Liberte. Edition Карантин и один парижанин

Алина Боргезе
7:30 на часах. Confinement или просто - карантин. Французская столица еще спит, а как проснется - снова будет негодовать о заключении в домашние османовские клетки.
Парижанин не любит, когда ему что-то пытаются навязать: будь то необходимость дресс-кода или вынужденный карантин даже по самым очевидным и вполне разумным причинам. Дух свободы, равенства и братства для него - прежде всего, но не сейчас. Сейчас “три кита” Франции в отставке. Точнее, на карантине.

Поэтому, как бы того ни хотелось, а оставаться дома - придется, ровно как и идти в самую рань за свежим багетом. Одно хорошо - можно размять ноги и хотя бы издалека увидеть Tour Eiffel. В карантин радует даже она, вездесущая.
И пусть, он придет, а снаружи булочной будут длинные очереди, на лицах людей - нелепые маски, поцелуи при встречи - явно не в почете, а булочник - не в духе, зато багет хорош как всегда, а значит, утренний кофе будет с чем выпить. Ритуал утра по-парижски спасен.

После неспешного завтрака всегда наступает момент Teletravaille или просто удаленной работы. Термин коварный, сначала непонятный, теперь горячо любимый и обязательно, в большинстве своем - ленивый. Какой парижанин не мечтал неделю другую отлежаться дома и работать прямо из кровати? Не трястись по часу в метро на работу, а  сидя в пижаме - присутствовать на нудном совещании с сигаретой в зубах или пуще того - с бокалом бархатного пино нуара из Бургундии? Все в лучших традициях “получите, распишитесь”, лучше не скажешь. Только к 6 неделе парижского заключения, и пино нуар уже не так ласков, да и сигареты все выкурены, а работа как была - так и осталась, и даже лежа в кровати - все же не радует.

Не радует, еще и, что у парижанина отняли рестораны, бары, террасы брассери и бистро. Что теперь делать ему, кто годами ходил на обеды в брассери по соседству, а по вечерам менял локации на аперо с коллегами и многочисленными подружками - дефис - любовницами? Одно хорошо: теперь наш парижанин точно сможет избежать неприятной встречи жены и фаворитки в одном и тоже месте. Merci Dieu, не иначе.

Но вот досада: уже и любовница надежно запрятана под семью замками у себя дома, пусть и строчит смс, пока жена стругает артишоки на ужин, но теперь негде социализироваться и развлекать свою фантазию, упражняясь в истинно французском искусстве флирта. Все закрыто, перекрыто и перетянуто красно-белыми лентами: access interdit. Поэтому, нынче флиртовать парижанин учится в супермаркете, где-то между овощами и фруктами, не доходя слишком праздно-пахнущих сыров и агрессивно настроенных колбас, при этом не забегая вперед к упорным винам. Нейтральная территория выдержана, фамильярность не взращена - можно и в флирте поупражняться.
========
* _Условие задания_: Напишите продолжение очерка о парижанине на карантине, начав сразу после его последнего предложения.

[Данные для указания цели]
========
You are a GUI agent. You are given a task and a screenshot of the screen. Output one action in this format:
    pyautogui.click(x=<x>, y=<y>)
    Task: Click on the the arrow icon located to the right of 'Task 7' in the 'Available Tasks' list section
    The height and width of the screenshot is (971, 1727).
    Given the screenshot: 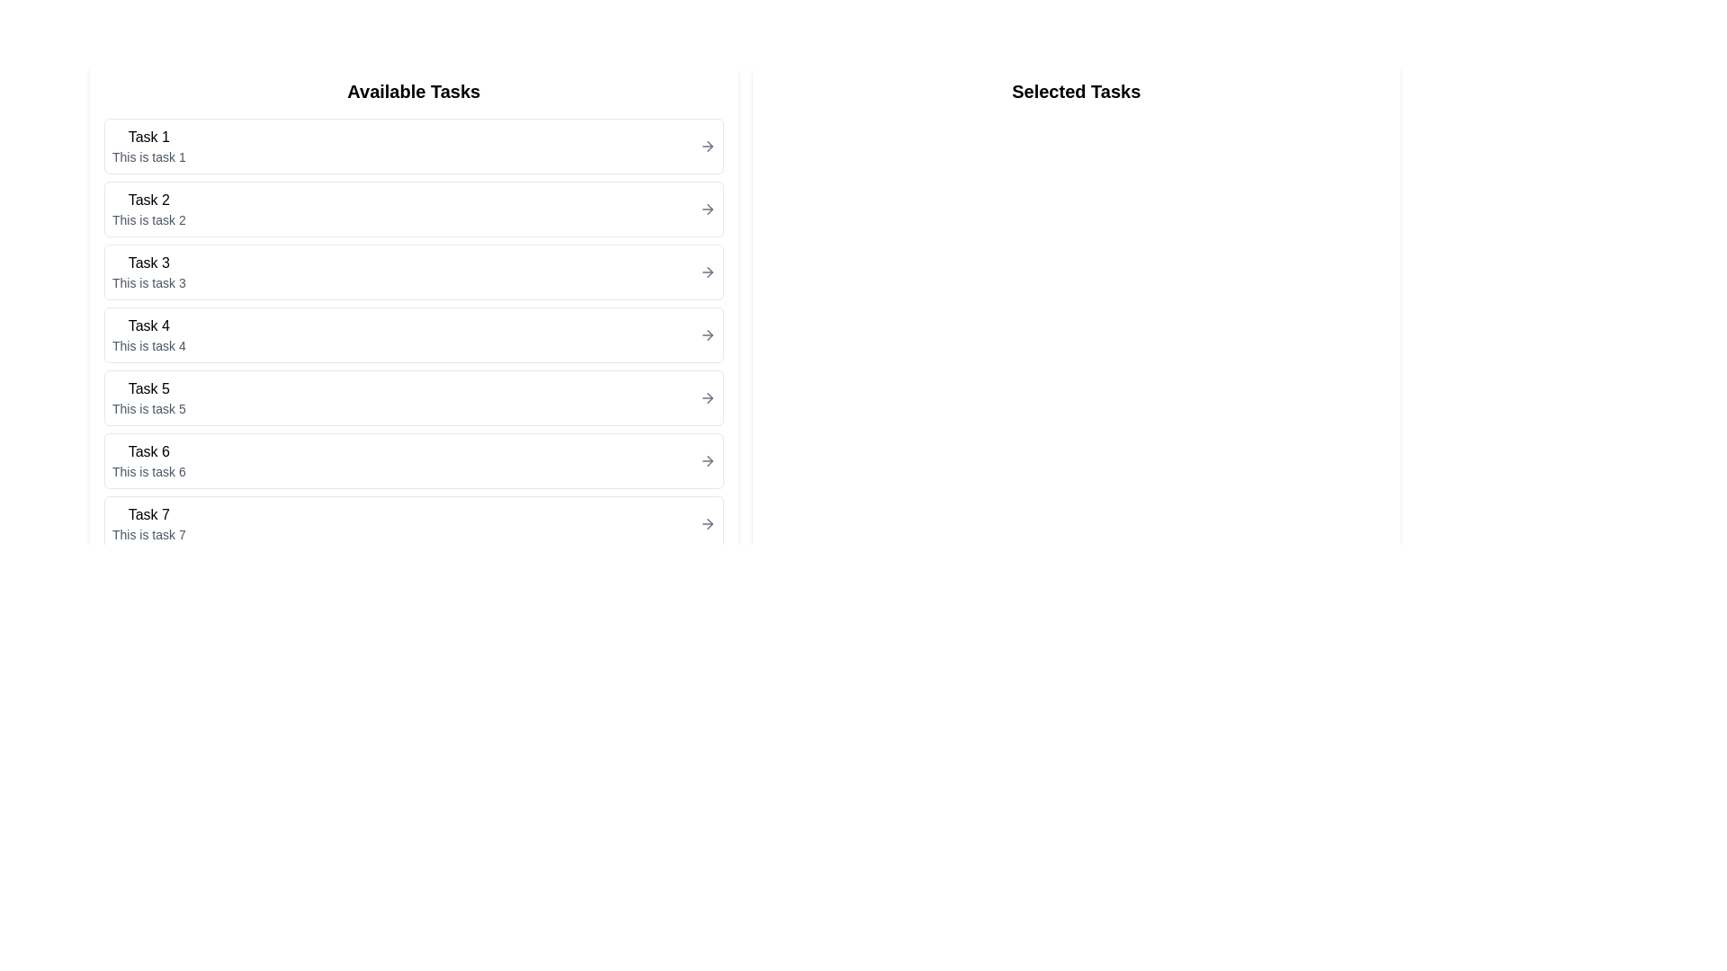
========
* _Результат выполнения_:
Не так уж и дурна жизнь парижская даже на карантине, скажите вы. А нет! Парижанин с вами не согласится, закатит глаза и упомянет, как осточертело ему, что его - как для американцев “нафталиновые, на ладан дышащие духом старины”, рынки под открытым небом - закрыты. Как праздно теперь сосед Пьер, из последних 90-летних сил ругается, что спаржа в супермаркете не та, а шеф-повар, живущий с ним по соседству, устал есть “стеклянные” томаты. Рынки, рынки… в этом вся проза жизни парижанина, отними ее - и слезы потекут по душе, как лужи по весеннему бульвару Осман. Но, c’est la vie, и ныне она немного более жестока.

Жестока еще и погода, которая так и манит выйти на променад и дойти до Hotel de Villе, купив что-нибудь у букинистов на пути, и провожая взглядом Нотр-Дам; жестоко желание провести воскресенье, рассматривая Пикассо в Помпиду и обедая в Clamato, или собираясь на ужине у близких друзей, обсуждая последние любовные похождения в тайне от жены…
Но, парижанин все-также послушно сидит дома, пьет шампанское и пытается собрать последние силы, чтобы перестать оплакивать свою былую праздную, светскую и богемную жизнь, которая сегодня ограничилась метражом его квартиры в 6ом.

Вы скажете, а этот ваш парижанин, он вообще умеет чему-то радоваться? Или в его природе сплошь одни капризы да недовольства? И в них он проводит каждый свой день, считая минуты до лета и вечеринок в Matignon?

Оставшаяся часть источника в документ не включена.